Se me pergunta se hoje há um pouco mais de informação e conhecimento do que há 10 anos, por exemplo, penso que sim. Mas esses pequenos passos dados na literacia ainda são claramente muito insuficientes!

E no que respeita aos cuidadores, que medidas devem ser tomadas com vista a garantir-lhes um maior apoio?

A aplicação do Estatuto do Cuidador Informal ainda está muito longe do que seria razoável, satisfatório e plenamente justo, para quem está também a poupar imensos recursos ao Estado. Numa tarefa que ocupa as 24 horas do dia e 7 dias por semana.

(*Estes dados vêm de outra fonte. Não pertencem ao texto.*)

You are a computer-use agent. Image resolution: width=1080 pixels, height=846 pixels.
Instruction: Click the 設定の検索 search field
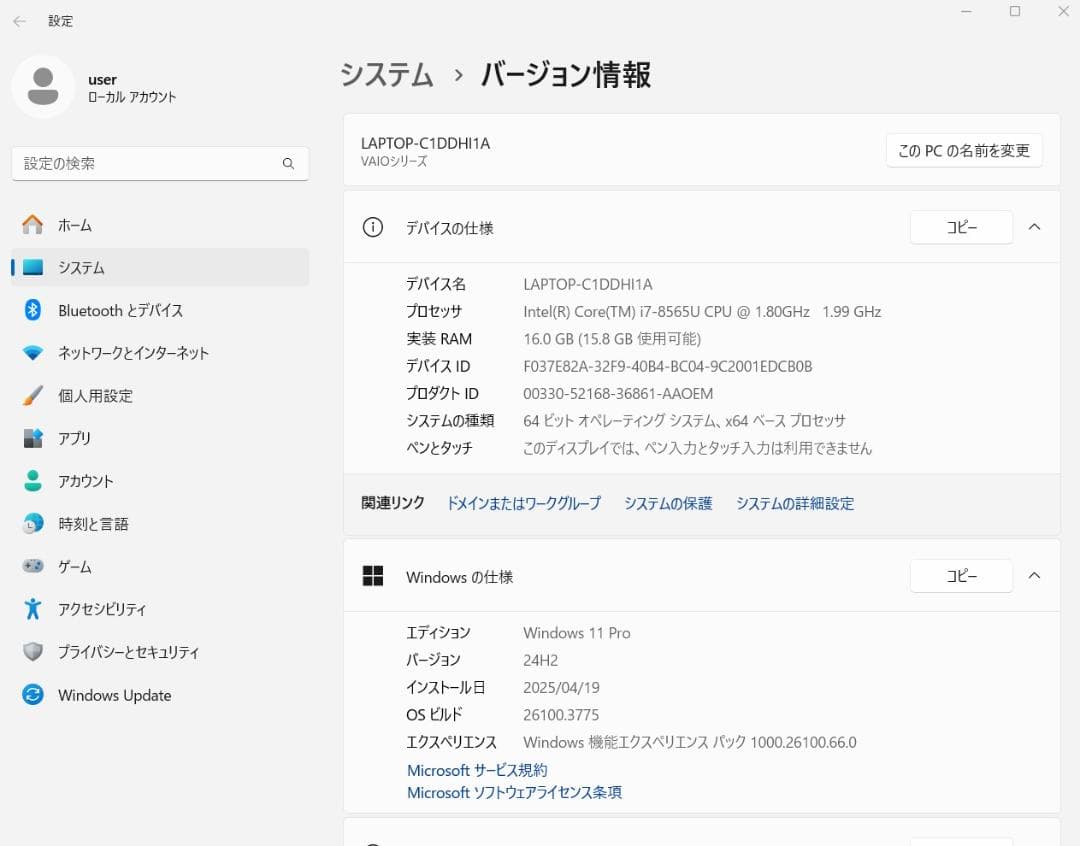tap(160, 163)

Isto tem implicações a nível da própria saúde do cuidador, laboral, social, psicológico, e outros aspetos.

Por isso pedimos que, pelo menos, tenham efetiva e integral aplicação, as medidas previstas na legislação já publicada. Apesar de serem claramente insuficientes, como disse.

Neste dia, que mensagem de sensibilização dirige à população?

Há vida após o AVC! Eventualmente, a começar num familiar, amigo ou conhecido. Sejam muitas ou poucas as sequelas, mais visíveis ou menos (quantas vezes, não menos incapacitantes…). É preciso haver ajuda à integração, a começar pelo trato com normalidade, inclusive na inclusão social. Os sobreviventes de AVC, por norma, não querem ser “coitadinhos”. São pessoas e cidadãos, como qualquer outro. Podem ter uma ou outra limitação. Como todos nós.